**Task details**
Look below for the line containing "GOOGLE (344, 2378)"; write out that line and each one after it to the end, exactly, and nothing else.

**Records supplied**
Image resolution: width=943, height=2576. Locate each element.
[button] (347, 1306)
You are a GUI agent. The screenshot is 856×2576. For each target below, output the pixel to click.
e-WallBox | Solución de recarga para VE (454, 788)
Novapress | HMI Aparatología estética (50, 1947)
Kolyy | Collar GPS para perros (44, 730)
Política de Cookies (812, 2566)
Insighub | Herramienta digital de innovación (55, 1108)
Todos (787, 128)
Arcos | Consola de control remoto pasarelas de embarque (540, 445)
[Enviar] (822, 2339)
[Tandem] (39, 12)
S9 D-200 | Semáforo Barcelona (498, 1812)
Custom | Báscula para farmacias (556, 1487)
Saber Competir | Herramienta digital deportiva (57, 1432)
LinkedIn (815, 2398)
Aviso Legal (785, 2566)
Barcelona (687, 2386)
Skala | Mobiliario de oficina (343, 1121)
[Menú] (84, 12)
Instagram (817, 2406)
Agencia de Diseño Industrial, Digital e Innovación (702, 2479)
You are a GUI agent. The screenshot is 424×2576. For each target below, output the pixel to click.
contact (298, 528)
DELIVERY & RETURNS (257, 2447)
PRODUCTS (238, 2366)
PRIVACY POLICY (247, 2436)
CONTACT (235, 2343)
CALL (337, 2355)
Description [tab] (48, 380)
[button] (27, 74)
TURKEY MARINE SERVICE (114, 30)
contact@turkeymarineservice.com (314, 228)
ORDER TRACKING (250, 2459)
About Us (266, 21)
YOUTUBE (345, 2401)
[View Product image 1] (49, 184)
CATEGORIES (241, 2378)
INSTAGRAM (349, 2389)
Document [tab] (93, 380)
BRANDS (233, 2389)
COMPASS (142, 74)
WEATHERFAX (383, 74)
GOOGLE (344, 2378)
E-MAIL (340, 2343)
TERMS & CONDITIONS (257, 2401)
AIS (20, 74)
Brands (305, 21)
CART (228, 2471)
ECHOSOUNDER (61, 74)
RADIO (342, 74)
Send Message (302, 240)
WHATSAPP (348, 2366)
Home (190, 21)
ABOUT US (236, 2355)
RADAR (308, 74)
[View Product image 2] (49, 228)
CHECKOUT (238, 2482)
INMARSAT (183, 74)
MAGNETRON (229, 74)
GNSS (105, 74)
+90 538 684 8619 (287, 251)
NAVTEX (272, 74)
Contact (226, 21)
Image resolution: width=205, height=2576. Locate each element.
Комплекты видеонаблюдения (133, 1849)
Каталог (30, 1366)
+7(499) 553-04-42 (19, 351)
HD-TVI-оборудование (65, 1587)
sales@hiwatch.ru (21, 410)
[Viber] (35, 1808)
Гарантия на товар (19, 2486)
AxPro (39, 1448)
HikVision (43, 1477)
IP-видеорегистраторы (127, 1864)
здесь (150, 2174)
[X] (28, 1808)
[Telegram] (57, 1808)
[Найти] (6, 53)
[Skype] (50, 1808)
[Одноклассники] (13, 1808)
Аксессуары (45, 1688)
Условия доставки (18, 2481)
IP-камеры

**Task solution**
GOOGLE (344, 2378)
E-MAIL (340, 2343)
TERMS & CONDITIONS (257, 2401)
AIS (20, 74)
Brands (305, 21)
CART (228, 2471)
ECHOSOUNDER (61, 74)
RADIO (342, 74)
Send Message (302, 240)
WHATSAPP (348, 2366)
Home (190, 21)
ABOUT US (236, 2355)
RADAR (308, 74)
[View Product image 2] (49, 228)
CHECKOUT (238, 2482)
INMARSAT (183, 74)
MAGNETRON (229, 74)
GNSS (105, 74)
+90 538 684 8619 (287, 251)
NAVTEX (272, 74)
Contact (226, 21)
Image resolution: width=205, height=2576. Locate each element.
Комплекты видеонаблюдения (133, 1849)
Каталог (30, 1366)
+7(499) 553-04-42 (19, 351)
HD-TVI-оборудование (65, 1587)
sales@hiwatch.ru (21, 410)
[Viber] (35, 1808)
Гарантия на товар (19, 2486)
AxPro (39, 1448)
HikVision (43, 1477)
IP-видеорегистраторы (127, 1864)
здесь (150, 2174)
[X] (28, 1808)
[Telegram] (57, 1808)
[Найти] (6, 53)
[Skype] (50, 1808)
[Одноклассники] (13, 1808)
Аксессуары (45, 1688)
Условия доставки (18, 2481)
IP-камеры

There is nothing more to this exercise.